# Anxiety Disorders > Social Anxiety Disorder >  >  No longer seek or desire friendships after bad experiences?

## Relle

Hey AS, I wanted to hear some feedback on a topic I?ve been thinking about. As the title says, did anyone here find they cared less about having friends after a certain age or after bad experiences? I know we?re not supposed to look at everyone as having bad intentions but I find myself being very wary of people as a whole now. A couple of months ago, an old ?friend? of mine pretty much took advantage of me but I really should be angry at myself for allowing it. This same guy borrowed money from me and when it came time for him to pay me back, he blocked me on Facebook and stopped answering my phone calls. With most of my other friendships, I got tired of initiating contact.

For those of you that don?t have many friends, how do you help yourself feel connected without being lonely? I stopped using all social media so unless someone has my number or email, I don?t really hear from anyone anymore. I?ve never had much of a social life and now that I?m 26, I?m trying to find ways to be happier with my own company because I don?t feel anything is going to change for me in the friend department.

----------


## Cuchculan

In a nutshell, you simply get used to having no friends at all. I never see it as a big deal. In my younger years I hung around with about 30 plus people. To go from that number to 0 is a good trick in itself. It happened. I stopped going out. People moved on with their own lives. Which I do think was the right thing to do. They can only keep calling in so many times before they understand you won't be heading anywhere with them. I just started to find things I could do by myself. Gardening been one of them. That was how I earned good money for a number of years. You can work alone. I do still talk to old friends if I ever meet them. Have a good few of them on social media as well. A lot of them don't even live in Ireland any more. I guess you could say that I created my own little World. The older you get the less it bothers you. Friends on the net might outnumber friends in real life. That might end up been your interaction with the outside world. Even just out for a walk the other day. I met a number of people and stopped to talk to them. That is the way it can be these days. Quick chat if you run into them. Then maybe 10 or so months without seen them in real life. Might be a small case of not really caring any more. Accepting the situation.

----------


## Relle

Sorry it took so long for me to reply, was wondering if this thread would get more feedback but I like what you said. In my mind, I always felt since I’m 26, I should be going out and doing stuff with friends. I’ve been learning to accept being alone and it’s starting to get easier but I admit it bothers me some days. I’m trying to motivate myself to get back into drawing, that would definitely help a lot with how I feel sometimes so I’m gonna but a drafting table where I can sit and draw to keep occupied.
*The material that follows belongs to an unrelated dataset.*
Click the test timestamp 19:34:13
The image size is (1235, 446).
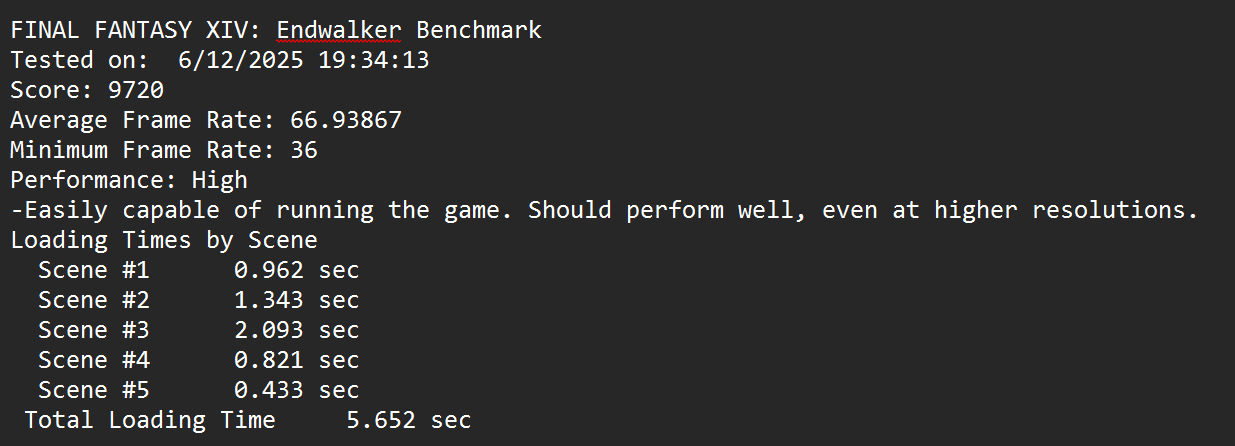tap(373, 60)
It’s weird because I have a couple friends in real life and with the exception of maybe 2 or  3 of them, the other few never ask to hangout or have an excuse when I do ask so I just stopped asking. The two I mentioned that do want to hangout are guys that I sadly have to keep at a distance. They’re good friends but they want more and that’s not something I want so we mainly talk on the phone here and there but 95% of the time, I’m pretty much alone. I guess it’s not a bad thing after all.

----------


## Cuchculan

I know it can feel like you are missing out on so much. You might see other people doing things. Think you should be doing those same things. That part of things might be frustrating. have you ever asked the other friends why they no longer wish to do things? Or is because you stopped hanging out with them, due to anxiety issues, and they simply took it up wrong and moved on. Which can happen. We don't exactly want to stick a sticker on out heads saying ' I have anxiety '. So we might not say anything about it at all. Thus people get the wrong impression. Art sounds good. It is a talent in itself. Never know, if you ever draw outside the house, as some people do, in parks and the likes, you might just meet others who are also into art. Like minded people. With me, I do talk to people when out. But I simply would class this as best friends or anything like that. I know them. Simple as that. I never ignore them. But they are not people you would ever see me going any place with. Not that I go many places at all. People are all into pubs and various other things that always seems to involve drink. Not my kind of thing at all. So what I do is a choice I have made. So if you had to make a choice, what would it be?

----------


## fetisha

Yeah I agree, I'm done with most people too and I'm getting tired of being told to try again to find friends. I'm also tired of being led on and dealing with being asked so many questions about why I'm so nervous and quiet. They barely tell me about themselves.

----------


## HypnoticTrance

Yup. I've had one too many bad experiences with people and it's made me keep my distance from everyone. I've even stopped communicating with folks online. I'd like to get back into meeting people as I've grown bored and know that meeting the right people can be very enriching, but I'll have to tread with caution and try to not let anyone bring me down. It's been about a year now that I haven't really talked to anyone outside of my family.

----------


## broccolini

No longer seek. The desire is not beat down completely. I am in the same room as some others who please me, and I want them to be that social way with me. I act like I can't wait to get out, and then I do.

----------


## Sainnot

Yes. Certain people betrayed me and now I realize that no one is truly trustworthy and they are out for themselves. Also people talk about me and think I’m a terrible person which I am but it made me realize that I just can’t be friends with anyone.

----------


## rabidfoxes

Not really. To me, meeting one good person is worth the hassle of having had to deal with 10 jerks previously. And I think my nose is becoming better as I get older, I know what my red flags are and pull back if the other person crosses the line. If I do get tired of people (which happens), I step back, read, tinker, work and fantasise about living somewhere rural with a friendly goat until I've regained my energy. Then I try to connect again.

----------


## Lucid

For me it's about taking a look at myself and knowing how far from perfect I am.I do things to try to improve what I consider my weak area's. This ties in with how I view other people. It's alright for people to make mistakes. Was the mistake intentional?Is the person working on things?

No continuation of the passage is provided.